- _EXTRACTED INFORMATION_:
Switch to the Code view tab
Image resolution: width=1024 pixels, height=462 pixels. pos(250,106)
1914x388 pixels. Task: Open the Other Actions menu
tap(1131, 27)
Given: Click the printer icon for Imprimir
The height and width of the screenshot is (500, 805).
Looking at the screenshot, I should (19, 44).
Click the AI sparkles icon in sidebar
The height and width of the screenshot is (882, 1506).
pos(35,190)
--
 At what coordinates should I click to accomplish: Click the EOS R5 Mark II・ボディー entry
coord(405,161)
--
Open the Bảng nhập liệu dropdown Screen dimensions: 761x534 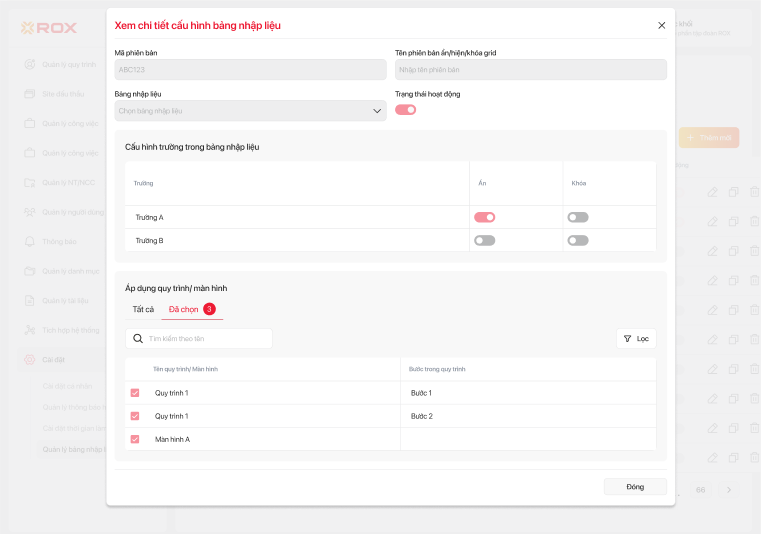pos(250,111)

- _EXERCISE DETAILS_: Given the records above, return exactly the lines starting at the line containing "Switch to the Code view tab" and ending at the line containing "Given: Click the printer icon for Imprimir", including both.

- _PROBLEM SOLUTION_:
Switch to the Code view tab
Image resolution: width=1024 pixels, height=462 pixels. pos(250,106)
1914x388 pixels. Task: Open the Other Actions menu
tap(1131, 27)
Given: Click the printer icon for Imprimir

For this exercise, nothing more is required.